For a witness they are under constant pressure to conform, to produce, to be the good 'christian' completely oblivious to the fact that they are sheep who would rival most sales persons alive at the ability to turn around a conversation to get their 'win'. This is what the Watchtower society wants of them, to live in terror of not being good enough, not doing enough in the ministry to earn their salvation at armageddon.

They were simply doing what they are 100% indoctrinated to do..shove it down your throat. The only way to effectively get witnesses not to call on your door is this magical phrase "Put me on your do not call list". You see, witnesses all keep a record of each street and house they call on, so they can also track any interested party for a callback, to witness further to them aka try to convert them via a bible study. They are indoctrinated to remove any caller who specifically asks to be put on the do not call list, this is your golden loophole people!
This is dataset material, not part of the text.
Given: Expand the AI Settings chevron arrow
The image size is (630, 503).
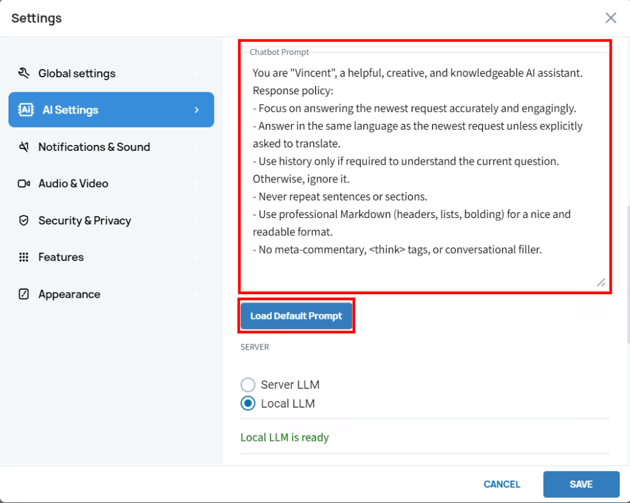Looking at the screenshot, I should (197, 110).
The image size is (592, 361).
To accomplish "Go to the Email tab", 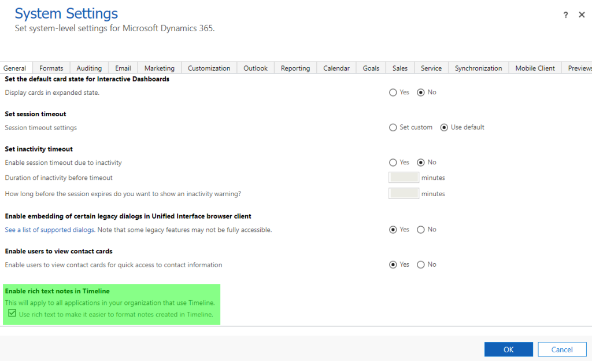I will pos(123,68).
They will not call back, if you say it firmly and make it very clear you will not brook any re-occurance. Most of them are good people, with the best of intentions, just utterly duped by a maniacal organization and as one poster mentioned even to the point of ripping families apart. They are literally brainwashed into complete obedience of what the "governing body" says as the word of god. Not much different than Catholics and the Pope or priesthood really, only difference, these ones come to your door.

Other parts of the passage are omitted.